The unmanned aerial vehicle, named Fireproof Aerial RObot System (FAROS) can detect fires in skyscrapers, search inside of the building, and then transfer data in real time from the fire scene to the ground station.
The researchers built upon a previously developed robot system called Climbing Aerial RObot System (CAROS) and equipped FAROS will wall-climbing capabilities as well.
The FAROS relies on a quadrotor system to shift from flight mode into crawling mode, and vice versa, in order to navigate narrow spaces filled with debris and rubble inside of a blazing building.

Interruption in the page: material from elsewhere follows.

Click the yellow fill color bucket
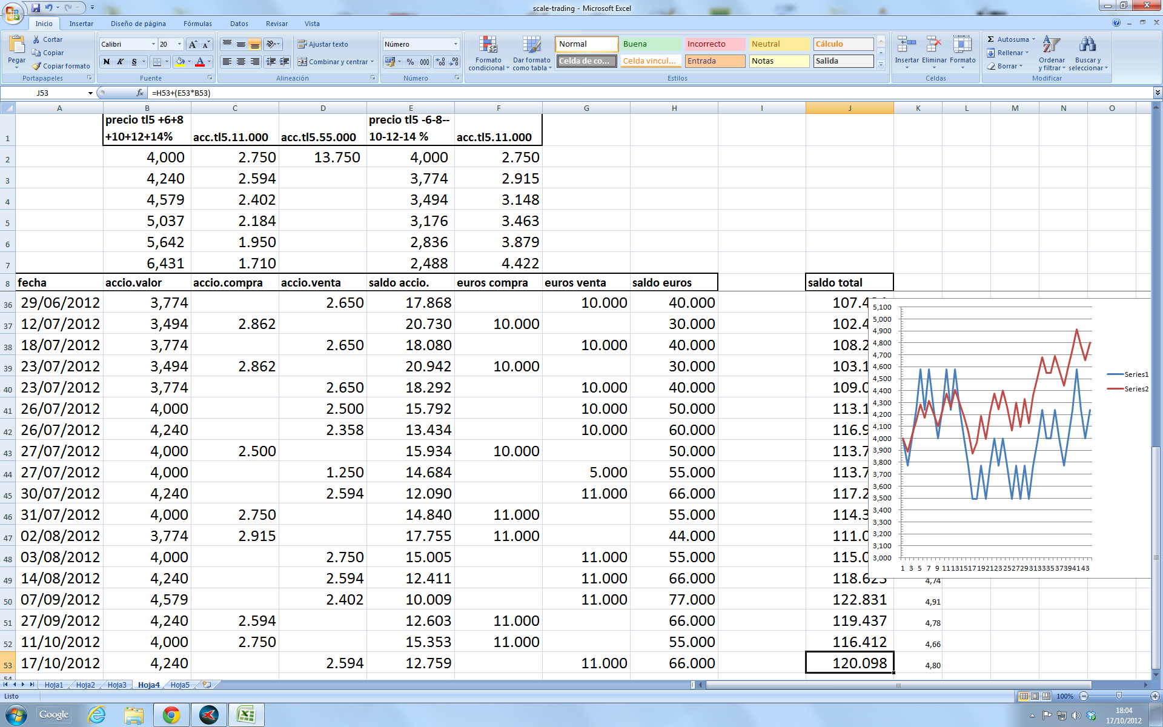 (x=180, y=62)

The drone "estimates" its position by utilizing a 2D laser scanner, an altimeter, and an Inertia Measurement Unit sensor to navigate autonomously and employs its thermal-imaging camera to recognize objects or people inside a building.
FAROS can even detect the fire-ignition point by employing image-processing technology.
The drone is covered with aramid fibers to protect its electric and mechanical components from the direct effects of the flame and keep it safe from the flames. Its aramid fiber skin also has a buffer of air underneath it, as well as a thermoelectric cooling system to help maintain the air layer within a specific temperature range.
The team tested out its drone in a smoky indoor environment, which proved that the drone could endure the heat of over 1,000° Celsius from butane gas and ethanol aerosol flames for over one minute.
"As cities become more crowded with skyscrapers and super structures, fire incidents in these high-rise buildings are life-threatening massive disasters. The FAROS can be aptly deployed to the disaster site at an early stage of such incidents to minimize the damage and maximize the safety and efficiency of rescue mission,” says Professor Hyun Myung of the KAIST Civil and Environmental Engineering Department.
The research team has recently begun enhancing its fireproof design, tweaking the external sensors, laser scanner, and thermal-imaging camera since those components will most likely be more exposed to fire than other inside sensors and electronics and therefore need to be able to withstand the conditions.